But if you’re one of the many businesses looking to up your marketing spend in 2024, it’s important to know what you’re getting into. The last year brought numerous changes to the world of digital marketing, and this coming year will be no different. In this blog, we’ll look at some of the major changes that the world of digital marketing can expect in 2024.

Without further ado, let’s look at the five biggest digital marketing trends of 2024.

#1: SGE (Search Generative Experience) on Search Engines

Let’s get the big one out of the way first. 

We wrote about AI in the marketing world back in September. However, that article was mainly focused on things like using ChatGPT to write blogs – side note, when you’re pitching an article that you just used ChatGPT to write and think we can’t tell? Yes, we can – or asking it about good restaurants in the area.

This year, big search engines (at least, Google and Bing) will start rolling out their own generative AI-powered toolset, Search Generative Experience (SGE). This means that the search engines will start using AI to generate responses to search queries. 

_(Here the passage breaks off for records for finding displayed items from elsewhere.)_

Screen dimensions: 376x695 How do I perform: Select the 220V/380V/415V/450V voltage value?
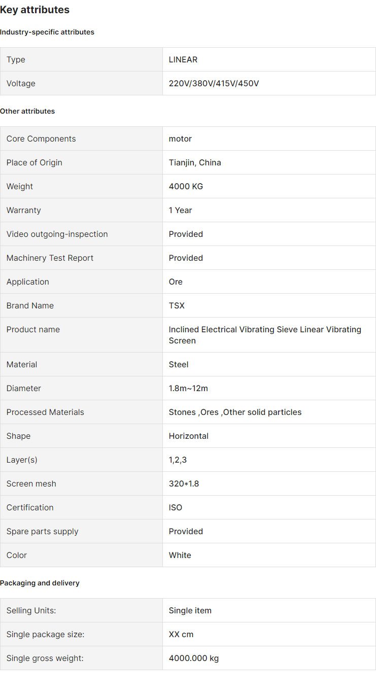pos(214,83)
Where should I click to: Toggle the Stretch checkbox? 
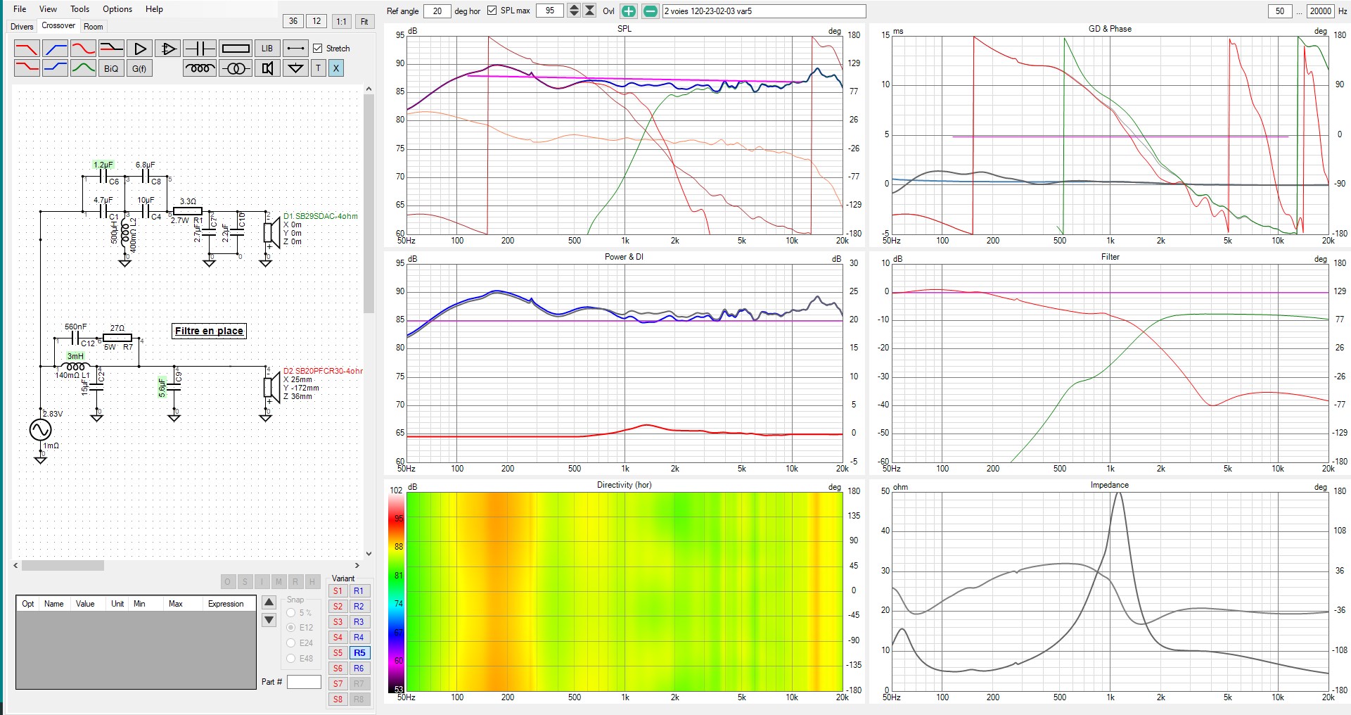click(318, 49)
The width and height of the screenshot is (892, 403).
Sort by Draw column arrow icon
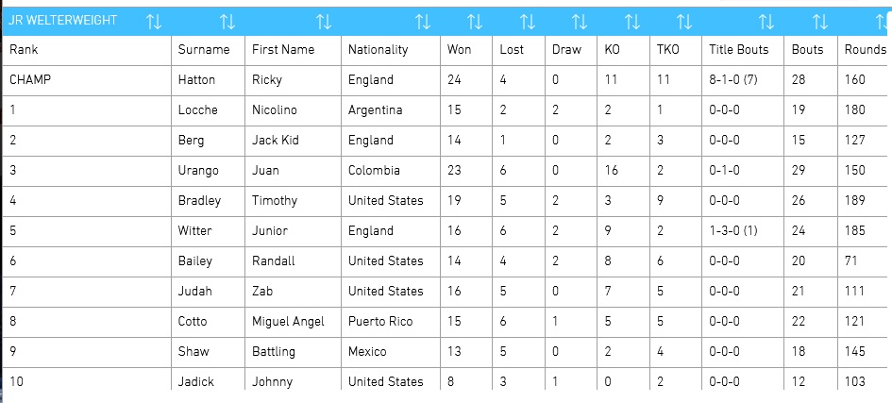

It doesn’t take a digital marketing genius to realize that this comes with some serious potential to negatively impact website traffic. After all, if Google or Bing will be answering search queries right at the top of the search engines results page (SERP), then why on earth would anyone scroll down to the blogs and web pages you’ve spent all this time optimizing and writing to answer their questions instead? 

Let’s get this straight: SGE can, and will, negatively impact traffic for the majority of web sites. If your only understanding of SEO thus far has been “write something generic, fill it with keywords, publish and get blog traffic” then SGE will likely be a serious hit to your organic numbers. 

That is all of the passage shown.